The above description is only a preferred embodiment of the present invention, and not intended to limit the scope of the present invention, and all modifications of equivalent structures and equivalent processes, which are made by using the contents of the present specification and the accompanying drawings, or directly or indirectly applied to other related technical fields, are included in the scope of the present invention.

Claims

1. A dialect sample data extraction method, the method comprising:

sequencing each dialect group according to city data corresponding to each dialect region, and determining a target dialect region of each dialect group from each sequenced dialect group, wherein the city data comprise medical and aesthetic consumption data and GDP data;

acquiring medical and American dialogue data of a city corresponding to a target dialect area of each dialect group, wherein the acquiring medical and American dialogue data of the city corresponding to the target dialect area of each dialect group comprises the following steps:

acquiring medical and American dialogue data stored in a server of medical and American representative organization of a city corresponding to a target dialect area of each dialect group;

taking the acquired medical and American dialogue data corresponding to each dialect group as dialect sample data;

acquiring a second dialect of each dialect area;

2. The method of claim 1, wherein the city data comprises GDP data, and the sorting each dialect group according to the city data corresponding to each dialect region and determining the target dialect region of each dialect group from each sorted dialect group comprises:

3. The method of claim 1, wherein the city data comprises medical and cosmetic consumption data, and wherein ranking each dialect group according to the city data corresponding to each dialect region and determining a target dialect region for each dialect group from each ranked dialect group comprises:

and according to the medical and American consumption data of the city corresponding to each dialect area, sequencing the dialect areas in each dialect group in a descending order, and taking the dialect area with the preset N positions at the top as the target dialect area of each dialect group.

4. The dialect sample data extraction method of claim 1, wherein the medical and beauty representative organization comprises one or more of the following combinations: a medical and beauty representative mechanism and a medical and beauty hospital.

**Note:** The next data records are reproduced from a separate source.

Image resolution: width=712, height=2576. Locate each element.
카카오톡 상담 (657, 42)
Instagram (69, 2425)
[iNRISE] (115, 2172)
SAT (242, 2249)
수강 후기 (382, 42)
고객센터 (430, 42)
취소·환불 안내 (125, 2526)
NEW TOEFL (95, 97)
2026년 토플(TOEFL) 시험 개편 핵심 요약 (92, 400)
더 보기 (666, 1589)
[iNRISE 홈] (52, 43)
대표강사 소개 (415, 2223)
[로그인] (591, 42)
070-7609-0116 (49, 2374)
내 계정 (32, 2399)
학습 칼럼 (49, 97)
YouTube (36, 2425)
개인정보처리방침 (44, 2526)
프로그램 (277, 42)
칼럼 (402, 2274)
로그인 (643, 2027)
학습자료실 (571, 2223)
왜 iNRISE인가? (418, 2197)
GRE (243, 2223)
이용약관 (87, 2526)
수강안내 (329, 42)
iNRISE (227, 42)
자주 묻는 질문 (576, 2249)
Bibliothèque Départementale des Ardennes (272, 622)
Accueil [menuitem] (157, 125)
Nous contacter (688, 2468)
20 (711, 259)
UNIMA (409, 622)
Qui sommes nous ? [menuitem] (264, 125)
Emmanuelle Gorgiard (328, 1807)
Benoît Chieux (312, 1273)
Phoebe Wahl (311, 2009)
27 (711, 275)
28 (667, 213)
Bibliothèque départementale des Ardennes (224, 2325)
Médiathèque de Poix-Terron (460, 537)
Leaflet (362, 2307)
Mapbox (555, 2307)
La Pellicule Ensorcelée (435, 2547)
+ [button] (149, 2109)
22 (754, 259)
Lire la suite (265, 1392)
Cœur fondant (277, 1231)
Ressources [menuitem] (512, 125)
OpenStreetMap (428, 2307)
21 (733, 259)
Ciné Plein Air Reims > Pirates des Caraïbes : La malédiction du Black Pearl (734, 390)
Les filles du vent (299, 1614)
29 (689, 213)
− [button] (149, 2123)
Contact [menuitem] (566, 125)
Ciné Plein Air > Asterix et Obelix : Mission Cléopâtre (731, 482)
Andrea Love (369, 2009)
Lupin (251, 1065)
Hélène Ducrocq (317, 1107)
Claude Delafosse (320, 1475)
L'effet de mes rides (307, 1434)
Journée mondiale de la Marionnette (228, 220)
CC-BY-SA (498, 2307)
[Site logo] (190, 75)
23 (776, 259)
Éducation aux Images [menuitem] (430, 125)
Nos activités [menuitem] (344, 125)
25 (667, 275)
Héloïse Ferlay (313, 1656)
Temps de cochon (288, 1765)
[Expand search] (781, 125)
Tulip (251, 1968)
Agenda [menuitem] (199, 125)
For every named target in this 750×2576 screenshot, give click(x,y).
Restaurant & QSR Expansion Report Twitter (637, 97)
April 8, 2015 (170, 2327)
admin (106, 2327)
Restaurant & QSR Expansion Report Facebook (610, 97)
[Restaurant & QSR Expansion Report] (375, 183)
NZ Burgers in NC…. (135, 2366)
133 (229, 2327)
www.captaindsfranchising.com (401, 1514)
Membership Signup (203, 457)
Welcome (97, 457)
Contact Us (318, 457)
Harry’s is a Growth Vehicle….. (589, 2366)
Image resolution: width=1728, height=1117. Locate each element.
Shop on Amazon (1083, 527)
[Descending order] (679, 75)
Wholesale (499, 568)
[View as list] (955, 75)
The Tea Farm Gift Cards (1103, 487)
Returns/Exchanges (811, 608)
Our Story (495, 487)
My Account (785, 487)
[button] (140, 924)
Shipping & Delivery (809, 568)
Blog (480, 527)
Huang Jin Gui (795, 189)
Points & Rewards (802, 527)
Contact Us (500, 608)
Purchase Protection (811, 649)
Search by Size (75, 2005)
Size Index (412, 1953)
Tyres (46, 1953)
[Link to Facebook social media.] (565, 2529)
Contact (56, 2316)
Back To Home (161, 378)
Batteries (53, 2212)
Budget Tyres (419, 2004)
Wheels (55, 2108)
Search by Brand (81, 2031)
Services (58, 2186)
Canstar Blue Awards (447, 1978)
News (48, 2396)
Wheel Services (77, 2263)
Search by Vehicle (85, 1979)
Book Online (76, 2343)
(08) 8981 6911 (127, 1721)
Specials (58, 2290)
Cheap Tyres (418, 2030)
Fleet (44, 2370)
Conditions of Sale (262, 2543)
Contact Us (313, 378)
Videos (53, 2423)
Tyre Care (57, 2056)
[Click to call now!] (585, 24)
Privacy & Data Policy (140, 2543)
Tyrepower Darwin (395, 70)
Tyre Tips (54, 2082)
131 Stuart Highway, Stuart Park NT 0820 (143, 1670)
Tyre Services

5. The method of dialect sample data extraction of claim 1, the method further comprising:

counting dialect sample data size of each dialect group;

6. An electronic device for operating the dialect sample data extraction method according to any one of claims 1-5, wherein the electronic device comprises a memory and a processor, the memory having stored thereon a dialect sample data extraction program operable on the processor, the dialect sample data extraction program when executed by the processor implementing the steps of:

7. An electronic device for operating the dialect sample data extraction method according to any one of claims 1-5, wherein the electronic device comprises

the determining module is used for sequencing each dialect group according to the city data corresponding to each dialect group, and determining a target dialect group of each dialect group from each sequenced dialect group, wherein the city data comprise medical and aesthetic consumption data and GDP data;

the obtaining module is further configured to obtain medical and American dialogue data of a city corresponding to the target dialect area of each dialect group, and the obtaining module is specifically configured to:

8. A computer readable storage medium having stored thereon a dialect sample data extraction program executable by one or more processors for carrying out the steps of the dialect sample data extraction method of any one of claims 1 to 5.